Toni moved to Australia in 1957 and lives there with her family. Her two daughters, Clare and Tracy, will attend the official opening of the Memorial in September, to honour the grandfather they never met.

With kind permission, we share below Toni’s lasting memories of her beloved father:

My father’s Battalion was first introduced to combined operations in summer 1942 at The Combined Training Centre, Inveraray, Scotland. The equipment was primitive canvas and plywood craft with outboard engines; but on each successive visit to Scotland the equipment became better and the Battalion more efficient in combined operations. After thinking they were off to Sicily in 1943, it was cancelled with the Canadians going instead. Information received at the end of 1943 indicated they were retained for an even greater and more dangerous job: the long-awaited invasion of Europe. So, at 10.00 on D-Day (6 June 1944), the Battalion landed on a beach in Normandy, at a spot west of Ouistreham. Of course, a lot happened after that, including the loss of so many lives in this Battalion alone.

As I was only eight at the time the telegram came, I have only a few memories of Daddy. The first is being in a small boat on the river at Cambridge together. Then he came home on leave and took me for a walk around the block in the blackout. I must have been disorientated as I was amazed when we arrived home from the opposite direction.  Another time he came in a truck with three or four other soldiers. They slept on paillasses on the living room floor, and when they departed in the morning, they had left some straw on the rug, which I thought was very untidy.

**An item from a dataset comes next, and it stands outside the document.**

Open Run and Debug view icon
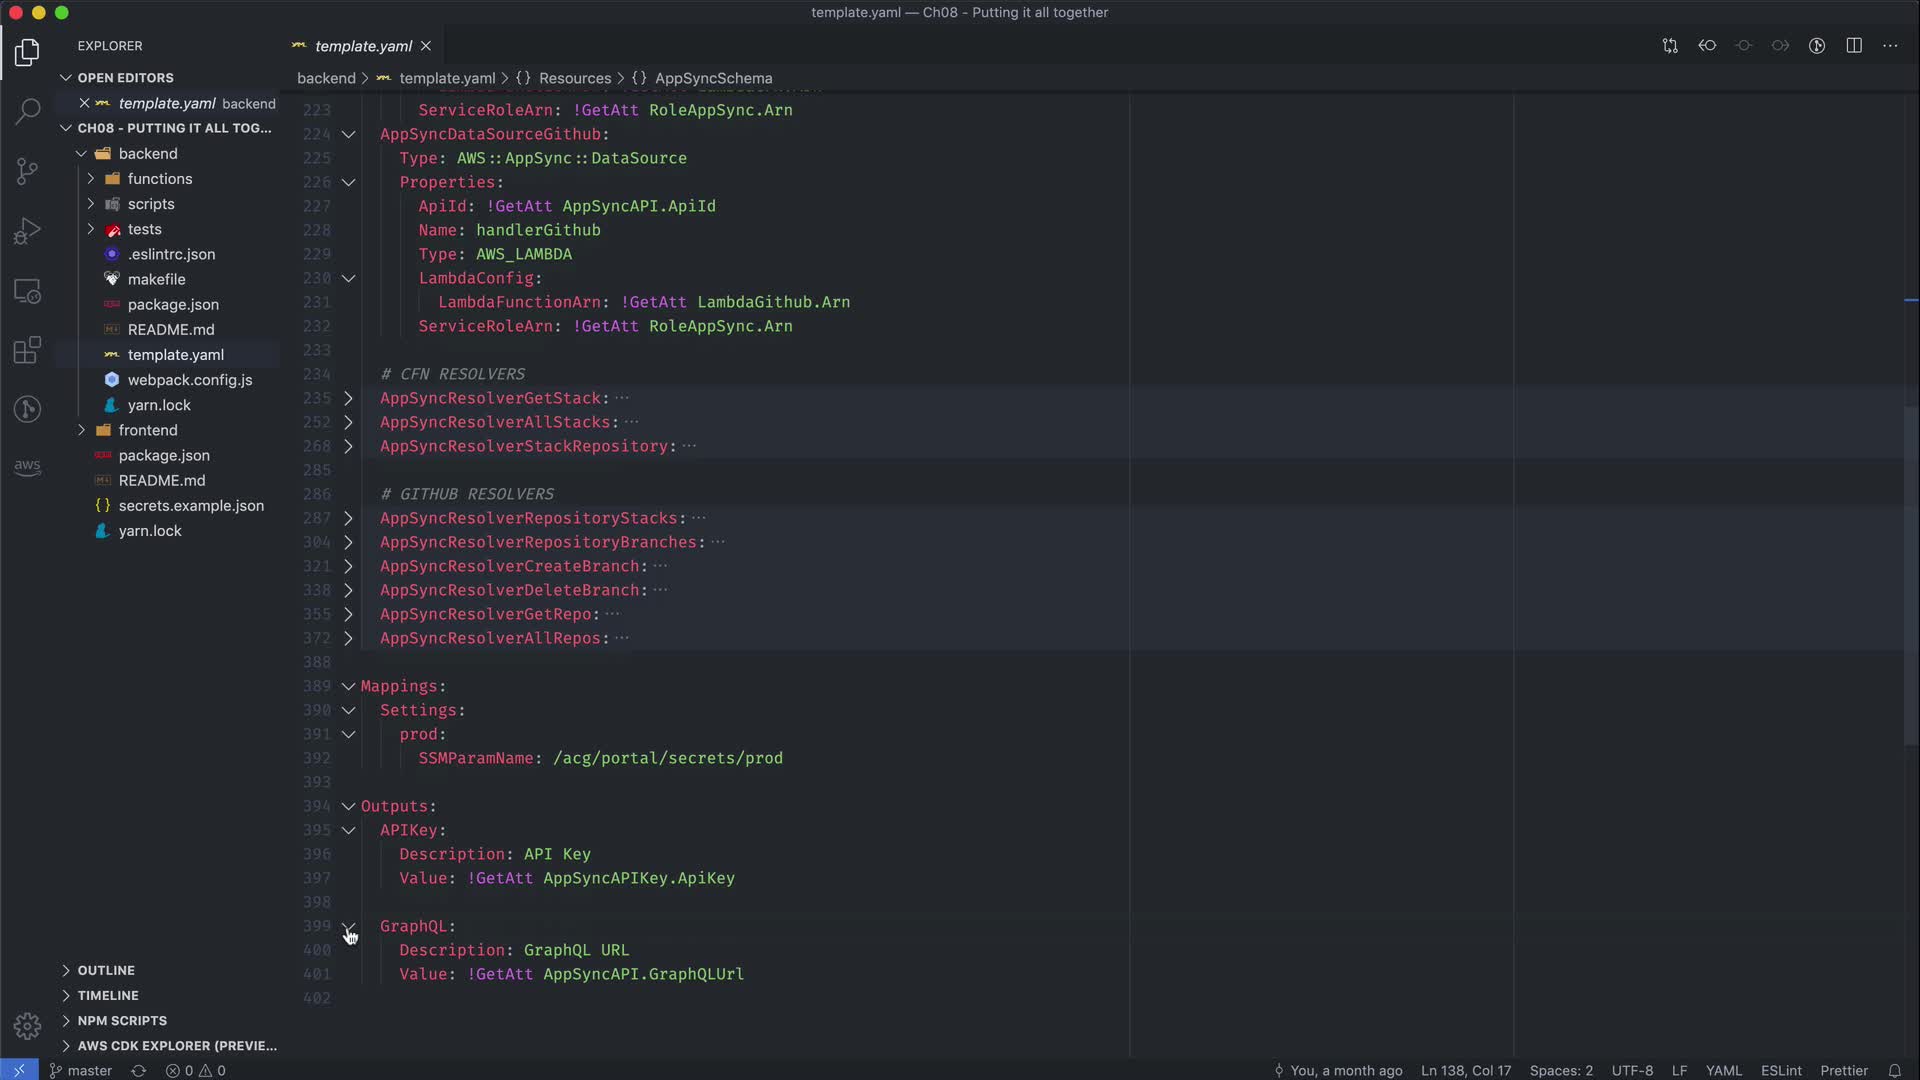This screenshot has height=1080, width=1920. pos(27,231)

Toni with her father, Frank, and mother, Dorothy, taken just before Frank departed with The Royal Ulster Rifles

 

The last time was when my mother and I met Daddy on a railway station platform in London for a very short time. I often wonder; it’s so long ago, do I really remember those things, or were they recounted to me by my mother or grandparents? What I do remember, as though it was yesterday, is the day the telegram came.  My father is still with me, I think of him often and still feel so sad that we were denied that important growing up time together, and that he never got to know his grandchildren and their families. He gave his life, so that we were able to live freely, to do whatever we wanted and go wherever we wanted.